Text section
Autoimmune disease often comes with the nasty little issue we like to call “chronic pain.” Man, do I hate that stuff. About three years ago, I discovered a treatment for autoimmune disease that is rarely prescribed. It’s not specific to any one autoimmune disease, but it works by keeping your body from over-producing the antibodies that cause your symptoms. Well, despite the fact that I really hate taking medicine, I decided to talk to my doctor. He talked at length with me about it, and finally came to the conclusion, “It’s not gonna kill you, so let’s give it a try.”
Thing is, it has to come from a compounding pharmacy and takes three days to get it refilled, and my insurance won’t pay for it, and my doctor has moved away so I have to drive a good ways to see him so he can keep prescribing it. These obstacles do not play well with my tendency to not be really faithful about tending to myself.
When I run out of my medicine, the first symptom I notice is that I start hurting everyday. It hurts to get out of bed. It hurts to think, to walk, to do anything. Pain makes me not like myself, or most people. It clouds my judgment. But I can take this simple little capsule once every day and the pain will ease off, almost immediately. So why don’t I do it?

Given entries

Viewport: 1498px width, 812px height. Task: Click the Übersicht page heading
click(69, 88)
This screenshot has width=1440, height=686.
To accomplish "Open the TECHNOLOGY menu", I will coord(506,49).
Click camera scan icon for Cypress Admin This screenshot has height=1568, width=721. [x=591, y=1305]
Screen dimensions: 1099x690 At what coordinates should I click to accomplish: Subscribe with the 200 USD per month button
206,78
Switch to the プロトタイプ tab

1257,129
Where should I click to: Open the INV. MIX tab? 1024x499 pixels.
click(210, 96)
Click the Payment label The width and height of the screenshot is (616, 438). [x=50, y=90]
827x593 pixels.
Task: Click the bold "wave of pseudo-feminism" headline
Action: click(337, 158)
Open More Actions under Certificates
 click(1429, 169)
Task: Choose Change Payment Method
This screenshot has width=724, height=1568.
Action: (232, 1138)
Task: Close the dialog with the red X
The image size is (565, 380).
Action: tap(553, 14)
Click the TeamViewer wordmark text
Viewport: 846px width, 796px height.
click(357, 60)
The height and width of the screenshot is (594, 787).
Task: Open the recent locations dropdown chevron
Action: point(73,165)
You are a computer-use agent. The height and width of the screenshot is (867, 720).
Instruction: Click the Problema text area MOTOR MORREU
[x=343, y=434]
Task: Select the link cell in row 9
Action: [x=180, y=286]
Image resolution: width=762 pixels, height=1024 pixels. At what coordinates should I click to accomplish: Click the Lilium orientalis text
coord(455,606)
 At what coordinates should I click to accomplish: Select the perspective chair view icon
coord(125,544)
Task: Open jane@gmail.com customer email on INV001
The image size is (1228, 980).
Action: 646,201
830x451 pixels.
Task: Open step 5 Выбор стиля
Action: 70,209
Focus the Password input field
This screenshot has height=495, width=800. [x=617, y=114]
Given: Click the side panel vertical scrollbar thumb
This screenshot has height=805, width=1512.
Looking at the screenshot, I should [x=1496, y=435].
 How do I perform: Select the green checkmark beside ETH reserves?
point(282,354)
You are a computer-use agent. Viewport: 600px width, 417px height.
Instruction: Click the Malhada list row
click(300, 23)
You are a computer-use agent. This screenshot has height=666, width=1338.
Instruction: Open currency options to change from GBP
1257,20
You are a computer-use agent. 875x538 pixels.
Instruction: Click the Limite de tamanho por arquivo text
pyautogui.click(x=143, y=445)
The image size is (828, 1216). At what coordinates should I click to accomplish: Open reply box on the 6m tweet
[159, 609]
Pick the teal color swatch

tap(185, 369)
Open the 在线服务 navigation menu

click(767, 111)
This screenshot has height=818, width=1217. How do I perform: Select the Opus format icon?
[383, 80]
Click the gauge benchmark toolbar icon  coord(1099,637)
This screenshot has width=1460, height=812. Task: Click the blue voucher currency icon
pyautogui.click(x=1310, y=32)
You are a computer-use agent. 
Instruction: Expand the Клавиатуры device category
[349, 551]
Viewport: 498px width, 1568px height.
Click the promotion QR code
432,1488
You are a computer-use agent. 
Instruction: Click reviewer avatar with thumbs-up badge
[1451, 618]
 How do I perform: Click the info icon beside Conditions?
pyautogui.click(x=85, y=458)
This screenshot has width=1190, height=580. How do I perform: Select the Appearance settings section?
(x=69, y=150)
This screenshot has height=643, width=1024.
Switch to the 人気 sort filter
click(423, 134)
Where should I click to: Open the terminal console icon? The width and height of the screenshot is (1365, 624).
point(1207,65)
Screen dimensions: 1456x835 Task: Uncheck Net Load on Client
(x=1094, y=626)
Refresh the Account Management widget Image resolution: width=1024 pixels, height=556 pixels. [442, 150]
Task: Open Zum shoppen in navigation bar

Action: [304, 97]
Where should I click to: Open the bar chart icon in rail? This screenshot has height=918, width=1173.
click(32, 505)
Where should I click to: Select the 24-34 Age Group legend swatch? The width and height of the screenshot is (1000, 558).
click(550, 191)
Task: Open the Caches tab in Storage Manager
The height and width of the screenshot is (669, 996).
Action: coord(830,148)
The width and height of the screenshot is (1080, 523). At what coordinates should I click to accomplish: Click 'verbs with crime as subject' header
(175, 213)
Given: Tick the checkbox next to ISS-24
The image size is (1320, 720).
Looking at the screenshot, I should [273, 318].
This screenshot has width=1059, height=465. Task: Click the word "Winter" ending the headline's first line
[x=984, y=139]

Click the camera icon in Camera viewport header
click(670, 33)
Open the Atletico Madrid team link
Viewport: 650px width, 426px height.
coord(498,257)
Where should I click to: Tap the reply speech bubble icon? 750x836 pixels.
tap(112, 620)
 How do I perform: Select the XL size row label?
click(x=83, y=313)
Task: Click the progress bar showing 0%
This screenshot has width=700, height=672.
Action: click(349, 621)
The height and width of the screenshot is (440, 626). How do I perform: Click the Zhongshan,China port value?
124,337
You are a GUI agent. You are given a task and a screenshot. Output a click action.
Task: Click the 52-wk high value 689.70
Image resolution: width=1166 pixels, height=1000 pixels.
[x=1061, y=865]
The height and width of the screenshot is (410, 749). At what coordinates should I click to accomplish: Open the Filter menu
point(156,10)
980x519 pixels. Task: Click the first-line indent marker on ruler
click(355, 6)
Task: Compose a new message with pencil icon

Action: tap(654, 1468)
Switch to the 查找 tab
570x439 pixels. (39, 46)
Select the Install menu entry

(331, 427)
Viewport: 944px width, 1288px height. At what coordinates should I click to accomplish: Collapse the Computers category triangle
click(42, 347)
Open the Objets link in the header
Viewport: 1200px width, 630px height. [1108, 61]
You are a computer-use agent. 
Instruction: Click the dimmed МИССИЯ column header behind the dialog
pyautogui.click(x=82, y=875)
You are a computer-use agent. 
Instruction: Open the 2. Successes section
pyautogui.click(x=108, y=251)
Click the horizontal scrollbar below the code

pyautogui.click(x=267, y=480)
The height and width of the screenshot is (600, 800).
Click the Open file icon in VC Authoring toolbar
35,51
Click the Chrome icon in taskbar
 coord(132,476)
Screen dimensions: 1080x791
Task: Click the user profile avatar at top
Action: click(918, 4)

Assignment A
List every obstacle the chronic pain text gives to getting the medicine refilled.
Assignment B
Transcribe the chronic pain text between "When I run out" and "don’t I do it?", inclusive.
Assignment C
According to the chronic pain text, how often is the capsule taken?
The rows come from a separate source and are unrelated to the chronic pain text.

Worked solution A
- It has to come from a compounding pharmacy.
- It takes three days to get it refilled.
- The insurance won't pay for it.
- The doctor has moved away, so getting the prescription means a long drive to see him.

Worked solution B
When I run out of my medicine, the first symptom I notice is that I start hurting everyday. It hurts to get out of bed. It hurts to think, to walk, to do anything. Pain makes me not like myself, or most people. It clouds my judgment. But I can take this simple little capsule once every day and the pain will ease off, almost immediately. So why don’t I do it?

Worked solution C
Once every day.